Arrange the material from the start through the line containing "The width and" as a two-column CSV with the header text,answer and one row for each pair. Put each field in quotes with its line breaks replaced by spaces, and leave the pictures out.

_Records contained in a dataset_

————————

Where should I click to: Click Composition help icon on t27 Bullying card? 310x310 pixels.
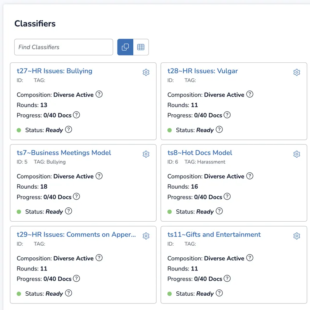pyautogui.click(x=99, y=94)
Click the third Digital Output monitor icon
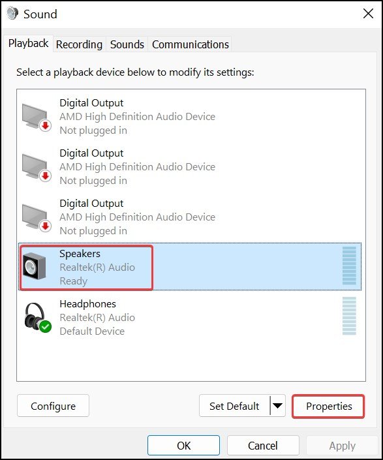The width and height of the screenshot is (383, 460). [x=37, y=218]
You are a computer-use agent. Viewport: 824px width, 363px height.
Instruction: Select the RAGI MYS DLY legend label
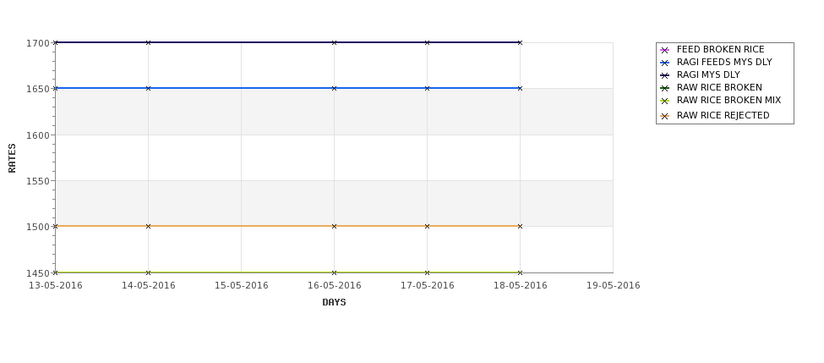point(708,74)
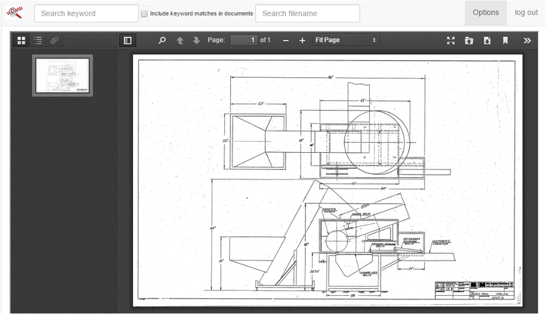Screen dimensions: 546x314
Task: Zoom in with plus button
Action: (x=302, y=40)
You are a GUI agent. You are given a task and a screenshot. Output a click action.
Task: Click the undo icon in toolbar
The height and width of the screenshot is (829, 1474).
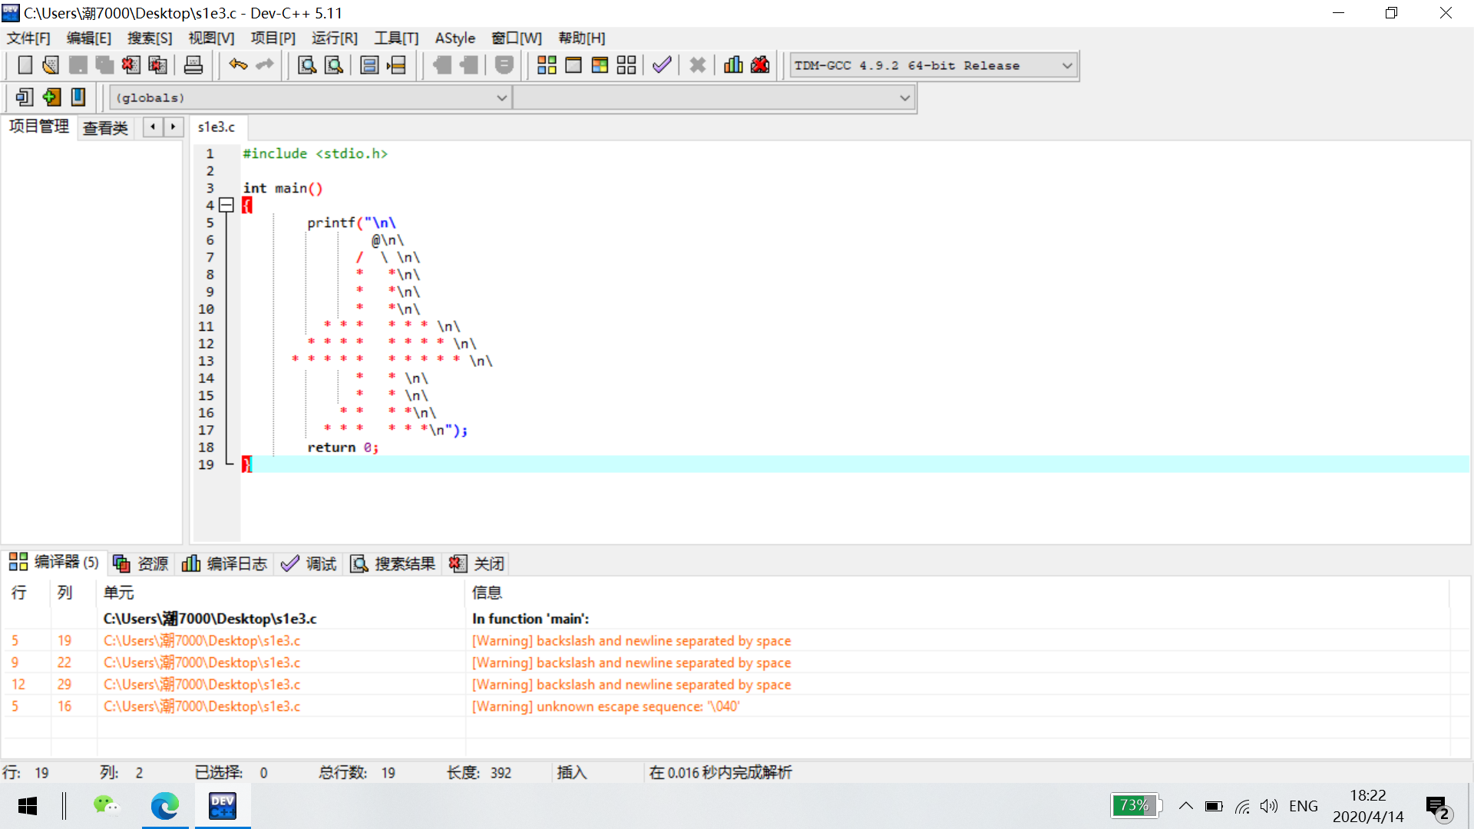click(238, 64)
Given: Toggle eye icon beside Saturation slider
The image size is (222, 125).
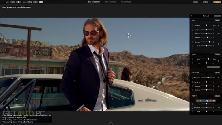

————————

_Exercise result_
text,answer
"Where should I click to: Click Composition help icon on t27 Bullying card? 310x310 pixels.","pyautogui.click(x=99, y=94)"
"Click the third Digital Output monitor icon","The width and height of the screenshot is (383, 460). [x=37, y=218]"